How to complete this task => Below is a listing. Write out exactly its lines between the one holding "At what coordinates should I click to accomplish: Expand" and the one holding "Click the $47.09 amount spent value", inclusive.
Data listing below:
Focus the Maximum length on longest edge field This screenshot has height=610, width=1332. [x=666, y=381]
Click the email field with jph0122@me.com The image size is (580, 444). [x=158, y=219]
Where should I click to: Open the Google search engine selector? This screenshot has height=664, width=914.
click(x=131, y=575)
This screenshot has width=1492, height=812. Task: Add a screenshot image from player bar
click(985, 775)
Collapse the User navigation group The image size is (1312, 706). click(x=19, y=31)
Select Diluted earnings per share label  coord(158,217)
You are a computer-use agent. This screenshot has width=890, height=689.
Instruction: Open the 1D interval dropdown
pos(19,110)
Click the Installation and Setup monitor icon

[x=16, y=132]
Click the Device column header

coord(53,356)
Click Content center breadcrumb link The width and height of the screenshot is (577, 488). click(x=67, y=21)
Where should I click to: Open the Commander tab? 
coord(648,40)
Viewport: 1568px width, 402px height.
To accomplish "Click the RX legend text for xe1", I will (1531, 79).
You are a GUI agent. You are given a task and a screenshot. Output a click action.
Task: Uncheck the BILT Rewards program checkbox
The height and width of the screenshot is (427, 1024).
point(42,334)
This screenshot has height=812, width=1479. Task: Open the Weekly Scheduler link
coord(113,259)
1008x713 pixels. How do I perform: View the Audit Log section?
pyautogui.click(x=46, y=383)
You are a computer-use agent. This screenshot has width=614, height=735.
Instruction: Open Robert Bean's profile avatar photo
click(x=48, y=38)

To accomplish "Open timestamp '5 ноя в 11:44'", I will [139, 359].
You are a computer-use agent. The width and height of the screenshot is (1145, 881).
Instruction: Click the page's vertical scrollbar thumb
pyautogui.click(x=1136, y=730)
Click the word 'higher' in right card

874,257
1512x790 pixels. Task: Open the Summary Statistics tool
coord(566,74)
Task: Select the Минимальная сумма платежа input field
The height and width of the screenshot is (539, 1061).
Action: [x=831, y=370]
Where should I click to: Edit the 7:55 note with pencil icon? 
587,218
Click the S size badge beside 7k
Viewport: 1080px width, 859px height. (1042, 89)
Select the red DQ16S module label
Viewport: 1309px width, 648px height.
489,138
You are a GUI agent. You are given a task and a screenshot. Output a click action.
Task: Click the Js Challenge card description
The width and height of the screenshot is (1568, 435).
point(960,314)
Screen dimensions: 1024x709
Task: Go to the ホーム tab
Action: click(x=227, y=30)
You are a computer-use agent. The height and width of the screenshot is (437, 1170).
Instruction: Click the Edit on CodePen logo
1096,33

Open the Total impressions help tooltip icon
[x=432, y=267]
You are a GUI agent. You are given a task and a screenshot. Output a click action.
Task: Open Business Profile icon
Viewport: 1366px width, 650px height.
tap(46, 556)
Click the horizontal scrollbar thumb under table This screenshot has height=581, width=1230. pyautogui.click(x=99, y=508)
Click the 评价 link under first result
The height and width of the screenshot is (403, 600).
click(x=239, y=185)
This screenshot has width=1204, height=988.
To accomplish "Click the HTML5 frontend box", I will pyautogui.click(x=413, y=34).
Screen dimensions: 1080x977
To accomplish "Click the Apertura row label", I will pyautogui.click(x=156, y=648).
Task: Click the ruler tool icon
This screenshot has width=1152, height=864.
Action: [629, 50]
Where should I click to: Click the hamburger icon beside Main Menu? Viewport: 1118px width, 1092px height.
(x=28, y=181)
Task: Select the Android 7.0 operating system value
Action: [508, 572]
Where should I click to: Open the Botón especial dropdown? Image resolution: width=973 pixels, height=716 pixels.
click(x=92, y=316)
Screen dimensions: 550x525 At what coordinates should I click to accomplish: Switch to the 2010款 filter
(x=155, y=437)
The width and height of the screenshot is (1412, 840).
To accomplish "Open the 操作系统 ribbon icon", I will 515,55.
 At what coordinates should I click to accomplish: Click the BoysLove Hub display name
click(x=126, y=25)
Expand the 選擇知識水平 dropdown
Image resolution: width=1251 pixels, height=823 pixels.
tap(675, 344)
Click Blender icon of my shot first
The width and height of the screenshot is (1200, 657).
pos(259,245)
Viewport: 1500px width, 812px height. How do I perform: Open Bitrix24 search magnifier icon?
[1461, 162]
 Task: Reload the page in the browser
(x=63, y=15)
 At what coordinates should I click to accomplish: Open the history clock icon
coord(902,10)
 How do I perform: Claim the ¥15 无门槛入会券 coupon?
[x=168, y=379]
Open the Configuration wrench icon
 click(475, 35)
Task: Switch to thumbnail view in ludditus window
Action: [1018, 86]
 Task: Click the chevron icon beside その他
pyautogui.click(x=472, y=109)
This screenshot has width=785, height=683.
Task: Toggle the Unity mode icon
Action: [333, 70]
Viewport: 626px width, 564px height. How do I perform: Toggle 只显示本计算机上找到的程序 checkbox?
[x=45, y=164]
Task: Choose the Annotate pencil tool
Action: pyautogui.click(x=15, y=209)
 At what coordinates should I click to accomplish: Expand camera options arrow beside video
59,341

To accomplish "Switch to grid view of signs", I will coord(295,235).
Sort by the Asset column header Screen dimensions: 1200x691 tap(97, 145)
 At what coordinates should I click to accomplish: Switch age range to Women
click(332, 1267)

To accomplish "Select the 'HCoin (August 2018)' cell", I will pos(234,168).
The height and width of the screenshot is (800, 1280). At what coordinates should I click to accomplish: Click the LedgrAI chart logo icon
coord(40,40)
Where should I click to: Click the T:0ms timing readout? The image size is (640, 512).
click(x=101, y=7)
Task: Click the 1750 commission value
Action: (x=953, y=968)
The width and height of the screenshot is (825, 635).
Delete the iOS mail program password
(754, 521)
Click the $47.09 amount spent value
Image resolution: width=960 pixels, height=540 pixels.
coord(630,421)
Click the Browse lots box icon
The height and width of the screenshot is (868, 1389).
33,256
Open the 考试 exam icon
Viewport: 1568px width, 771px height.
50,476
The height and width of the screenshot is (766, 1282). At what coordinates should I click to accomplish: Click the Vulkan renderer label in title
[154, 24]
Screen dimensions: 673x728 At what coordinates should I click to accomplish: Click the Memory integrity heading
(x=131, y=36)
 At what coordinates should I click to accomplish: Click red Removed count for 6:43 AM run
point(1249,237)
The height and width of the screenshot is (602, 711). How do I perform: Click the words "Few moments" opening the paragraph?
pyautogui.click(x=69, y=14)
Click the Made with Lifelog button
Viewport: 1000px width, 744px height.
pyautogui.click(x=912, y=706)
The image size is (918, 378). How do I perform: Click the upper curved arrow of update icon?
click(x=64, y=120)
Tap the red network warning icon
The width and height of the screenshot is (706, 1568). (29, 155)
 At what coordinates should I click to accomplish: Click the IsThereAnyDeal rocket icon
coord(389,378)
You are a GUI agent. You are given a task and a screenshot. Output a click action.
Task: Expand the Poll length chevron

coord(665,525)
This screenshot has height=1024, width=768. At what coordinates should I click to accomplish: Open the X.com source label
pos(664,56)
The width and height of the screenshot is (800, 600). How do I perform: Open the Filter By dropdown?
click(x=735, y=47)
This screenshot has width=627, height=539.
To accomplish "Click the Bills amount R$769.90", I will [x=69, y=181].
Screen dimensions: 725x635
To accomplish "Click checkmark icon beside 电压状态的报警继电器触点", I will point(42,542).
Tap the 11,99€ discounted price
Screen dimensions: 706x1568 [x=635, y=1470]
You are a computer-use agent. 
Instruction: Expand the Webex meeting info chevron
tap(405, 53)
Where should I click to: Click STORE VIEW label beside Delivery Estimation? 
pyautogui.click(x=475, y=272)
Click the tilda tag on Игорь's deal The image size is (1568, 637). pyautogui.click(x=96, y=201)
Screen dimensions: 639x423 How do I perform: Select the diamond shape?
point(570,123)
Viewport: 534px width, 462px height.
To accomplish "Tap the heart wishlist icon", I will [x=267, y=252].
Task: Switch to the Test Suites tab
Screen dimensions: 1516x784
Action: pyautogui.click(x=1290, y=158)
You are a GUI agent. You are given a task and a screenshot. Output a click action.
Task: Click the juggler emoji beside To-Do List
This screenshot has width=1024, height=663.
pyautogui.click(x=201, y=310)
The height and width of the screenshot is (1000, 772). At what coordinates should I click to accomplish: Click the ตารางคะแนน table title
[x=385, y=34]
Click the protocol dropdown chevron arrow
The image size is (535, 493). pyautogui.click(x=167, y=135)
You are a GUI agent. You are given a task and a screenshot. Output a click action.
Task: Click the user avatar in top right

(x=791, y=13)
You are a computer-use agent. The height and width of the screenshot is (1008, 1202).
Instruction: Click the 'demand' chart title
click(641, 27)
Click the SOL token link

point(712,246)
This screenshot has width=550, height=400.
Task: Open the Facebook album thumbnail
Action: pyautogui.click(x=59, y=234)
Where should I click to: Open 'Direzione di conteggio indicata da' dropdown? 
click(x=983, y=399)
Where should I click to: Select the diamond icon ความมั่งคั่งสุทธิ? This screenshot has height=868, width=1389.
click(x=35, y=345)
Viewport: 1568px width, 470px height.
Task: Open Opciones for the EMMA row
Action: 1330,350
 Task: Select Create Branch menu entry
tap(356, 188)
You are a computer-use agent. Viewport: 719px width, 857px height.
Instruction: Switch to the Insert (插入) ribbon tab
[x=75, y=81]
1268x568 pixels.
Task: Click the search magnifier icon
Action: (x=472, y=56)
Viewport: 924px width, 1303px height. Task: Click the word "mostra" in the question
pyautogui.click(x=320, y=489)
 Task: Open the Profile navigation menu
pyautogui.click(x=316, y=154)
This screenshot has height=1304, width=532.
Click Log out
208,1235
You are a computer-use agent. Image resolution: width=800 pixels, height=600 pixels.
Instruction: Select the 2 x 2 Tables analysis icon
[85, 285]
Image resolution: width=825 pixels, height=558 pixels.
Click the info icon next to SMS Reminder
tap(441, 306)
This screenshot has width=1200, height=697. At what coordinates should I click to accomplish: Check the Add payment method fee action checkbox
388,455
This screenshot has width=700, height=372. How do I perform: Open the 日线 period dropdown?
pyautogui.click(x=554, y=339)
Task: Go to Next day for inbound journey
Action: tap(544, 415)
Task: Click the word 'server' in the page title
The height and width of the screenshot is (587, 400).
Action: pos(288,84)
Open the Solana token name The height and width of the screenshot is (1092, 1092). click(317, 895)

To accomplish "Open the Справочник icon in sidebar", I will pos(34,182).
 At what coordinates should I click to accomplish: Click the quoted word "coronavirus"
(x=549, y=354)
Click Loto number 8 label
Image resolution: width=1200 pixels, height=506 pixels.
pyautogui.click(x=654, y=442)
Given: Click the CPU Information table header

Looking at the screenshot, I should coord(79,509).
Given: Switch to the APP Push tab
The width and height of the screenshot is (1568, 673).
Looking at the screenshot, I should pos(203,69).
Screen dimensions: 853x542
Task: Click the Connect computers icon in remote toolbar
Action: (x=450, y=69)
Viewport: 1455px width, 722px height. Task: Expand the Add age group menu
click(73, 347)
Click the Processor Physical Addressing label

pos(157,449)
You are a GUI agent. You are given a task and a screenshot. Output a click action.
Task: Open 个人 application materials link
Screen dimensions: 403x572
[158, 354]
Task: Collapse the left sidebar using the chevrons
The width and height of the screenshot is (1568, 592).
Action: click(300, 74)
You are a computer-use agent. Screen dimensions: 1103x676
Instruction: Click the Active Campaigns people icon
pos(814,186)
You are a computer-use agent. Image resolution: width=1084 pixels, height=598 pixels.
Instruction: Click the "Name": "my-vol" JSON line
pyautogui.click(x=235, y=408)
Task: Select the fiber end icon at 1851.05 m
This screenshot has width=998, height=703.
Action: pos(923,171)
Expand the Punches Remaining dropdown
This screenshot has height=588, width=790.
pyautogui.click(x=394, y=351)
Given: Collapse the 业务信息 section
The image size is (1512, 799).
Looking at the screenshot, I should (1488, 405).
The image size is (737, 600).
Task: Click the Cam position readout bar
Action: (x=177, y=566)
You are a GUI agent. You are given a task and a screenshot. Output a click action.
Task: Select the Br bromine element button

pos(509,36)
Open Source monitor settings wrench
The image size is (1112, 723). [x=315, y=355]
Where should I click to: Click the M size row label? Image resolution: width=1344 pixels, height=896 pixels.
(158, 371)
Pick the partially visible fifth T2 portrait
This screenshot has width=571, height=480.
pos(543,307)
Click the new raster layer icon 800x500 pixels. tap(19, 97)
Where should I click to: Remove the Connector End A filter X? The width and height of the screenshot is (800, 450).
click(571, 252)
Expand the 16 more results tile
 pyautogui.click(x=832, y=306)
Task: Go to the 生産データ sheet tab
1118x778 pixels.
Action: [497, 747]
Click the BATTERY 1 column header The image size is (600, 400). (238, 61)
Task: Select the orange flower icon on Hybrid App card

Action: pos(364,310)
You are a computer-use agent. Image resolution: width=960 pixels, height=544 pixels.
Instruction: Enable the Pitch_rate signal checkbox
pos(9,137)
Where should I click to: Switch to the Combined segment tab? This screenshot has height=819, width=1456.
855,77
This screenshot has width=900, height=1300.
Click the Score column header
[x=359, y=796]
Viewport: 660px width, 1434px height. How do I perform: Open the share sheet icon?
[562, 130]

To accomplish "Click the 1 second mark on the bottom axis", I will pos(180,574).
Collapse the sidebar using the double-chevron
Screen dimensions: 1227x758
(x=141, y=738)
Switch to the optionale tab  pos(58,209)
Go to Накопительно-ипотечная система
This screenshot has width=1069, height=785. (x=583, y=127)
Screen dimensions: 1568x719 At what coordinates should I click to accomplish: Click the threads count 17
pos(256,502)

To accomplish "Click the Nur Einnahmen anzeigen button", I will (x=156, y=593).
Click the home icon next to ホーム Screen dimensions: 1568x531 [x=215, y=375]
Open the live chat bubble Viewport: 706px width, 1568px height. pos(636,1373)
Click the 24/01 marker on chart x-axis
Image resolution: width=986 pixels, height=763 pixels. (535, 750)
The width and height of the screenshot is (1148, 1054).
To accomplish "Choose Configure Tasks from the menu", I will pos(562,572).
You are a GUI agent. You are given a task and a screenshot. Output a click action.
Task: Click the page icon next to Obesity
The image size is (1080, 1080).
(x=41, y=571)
End of Data listing.
Exercise answer =>
 At what coordinates should I click to accomplish: Expand camera options arrow beside video
59,341

To accomplish "Switch to grid view of signs", I will coord(295,235).
Sort by the Asset column header Screen dimensions: 1200x691 tap(97, 145)
 At what coordinates should I click to accomplish: Switch age range to Women
click(332, 1267)

To accomplish "Select the 'HCoin (August 2018)' cell", I will pos(234,168).
The height and width of the screenshot is (800, 1280). At what coordinates should I click to accomplish: Click the LedgrAI chart logo icon
coord(40,40)
Where should I click to: Click the T:0ms timing readout? The image size is (640, 512).
click(x=101, y=7)
Task: Click the 1750 commission value
Action: (x=953, y=968)
The width and height of the screenshot is (825, 635).
Delete the iOS mail program password
(754, 521)
Click the $47.09 amount spent value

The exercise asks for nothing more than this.